Самолет Новосибирск – Москва
Грусть и тоска. И неизменность. Раз «вечерами», значит, вечеров таких много. И все они длинные, зимние и холодные. Прям Антарктика какая-то! Вяжет она, вяжет… Кому? Зачем? Может, она – полярник? Ее муж, тоже полярник, пошел втыкать в полюс что-нибудь важное, научное, метеорологическое. И пропал. Сотовый не отвечает. Пейджер сдох. В рации батарейки сели. В факсе бумагу зажевало. Интернет отключили за неуплату. В азбуке Морзе тире закончились. Она ждет не дождется, а его давно уже белые медведи слямзили! И только эхо… Причем вообще здесь эхо? Это, кажется, из песни…

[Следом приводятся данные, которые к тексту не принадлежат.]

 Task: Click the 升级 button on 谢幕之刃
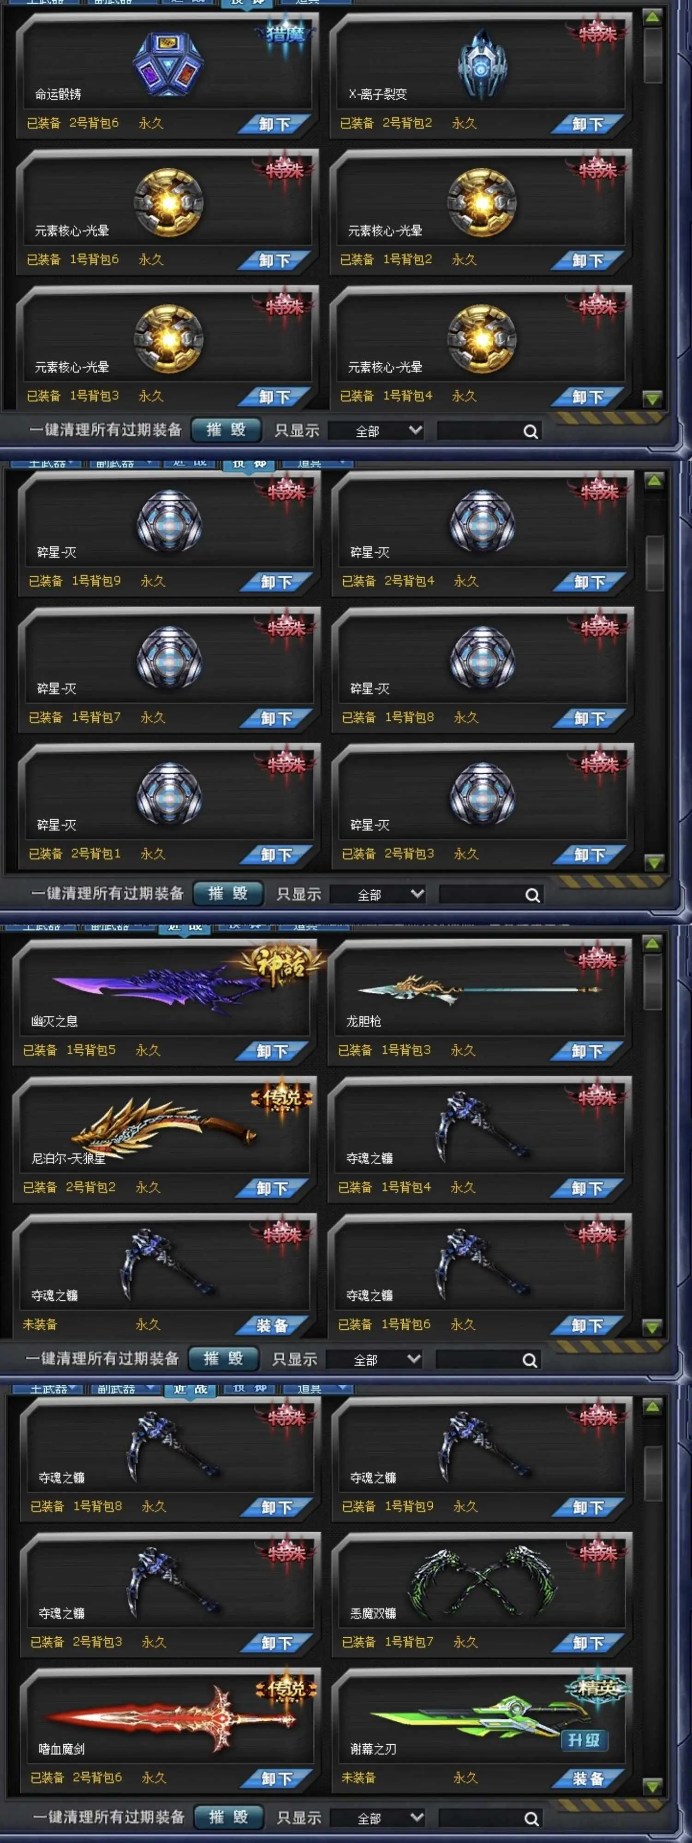pos(584,1740)
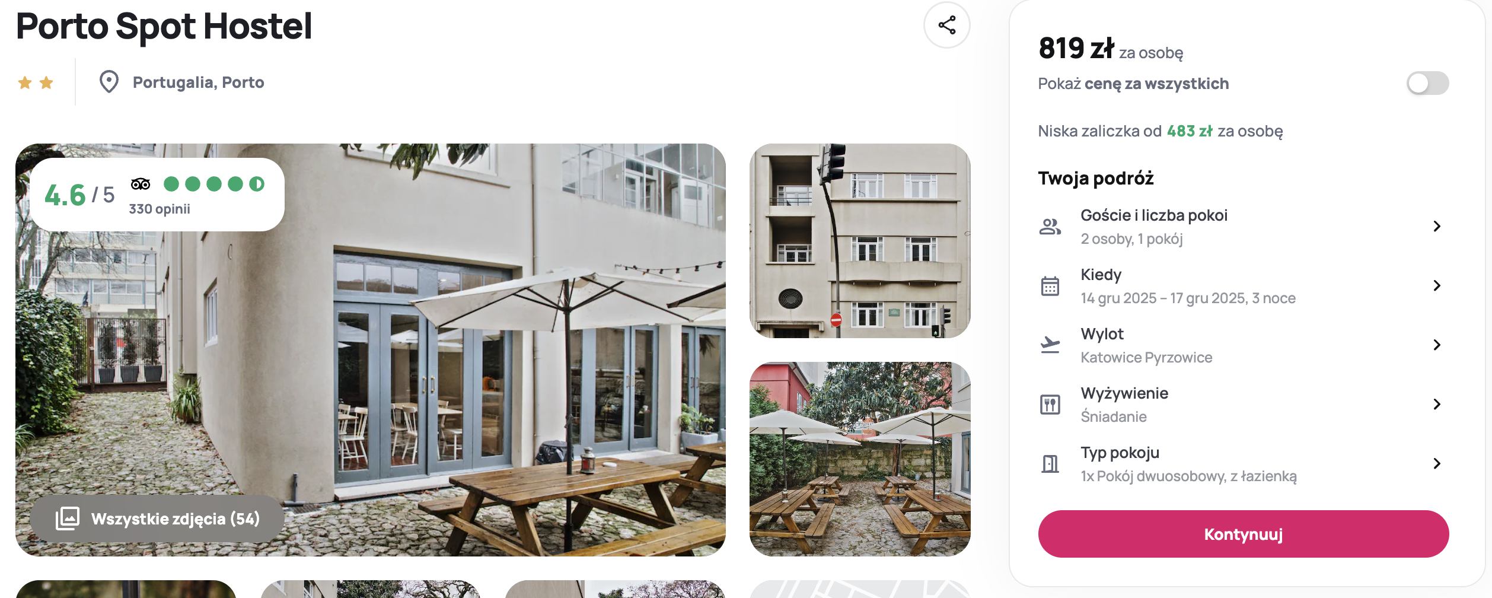Image resolution: width=1492 pixels, height=598 pixels.
Task: Expand the Kiedy dates chevron
Action: coord(1437,286)
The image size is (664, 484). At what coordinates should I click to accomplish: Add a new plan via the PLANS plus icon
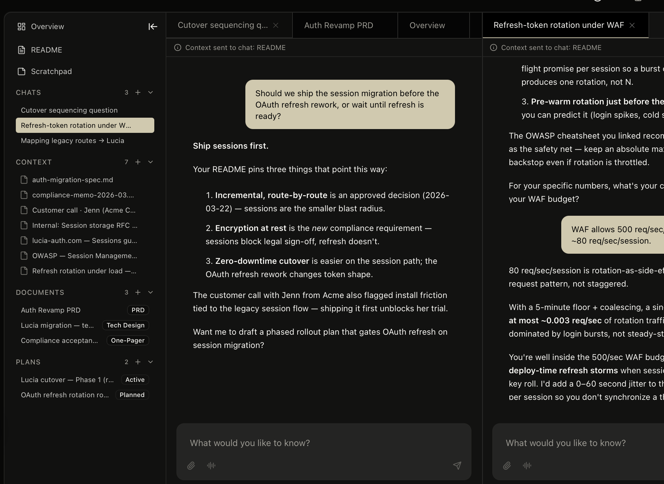pos(138,362)
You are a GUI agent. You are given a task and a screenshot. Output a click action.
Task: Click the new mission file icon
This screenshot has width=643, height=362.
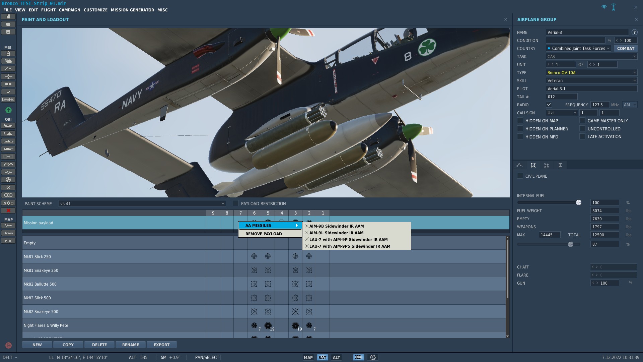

Эхо – так эхо! Поговорим об эхе. Например, всем известно, что утиное кряканье не дает эха. А зачем кряканью давать эхо? Просто шведский детский садик какой-то! И тот, и другой среднего рода, чтобы, не дай Бог, кого-нибудь не угнетать гендерно, расово и по-другому всякому… Кряканье, если поставить ударение на последний слог – Кряканье, – явно французская фамилия. Кстати, если оно «оно», то оно – это что-то или кто-то? По правилам, насколько я помню, средний род неодушевленный, значит – что-то. Правда, кто его знает, как оно у них там по-шведски! Эхо – это явно эстонец! Или финн. Ладно, забудем про половокорректность… Если не дает, значит, по идее, – она. То есть Кряканье – это она. Француженка. Патрисия? Анжелика? Амели? Пусть будет Рене. Рене Кряканье. Хотя Рене вроде мужское имя. Софи? Пусть будет Софи. Софи Кряканье и Эхо Хульпянен. Что касается финской фамилии, главное, чтобы она заканчивалась на «-нен», а что впереди – неважно.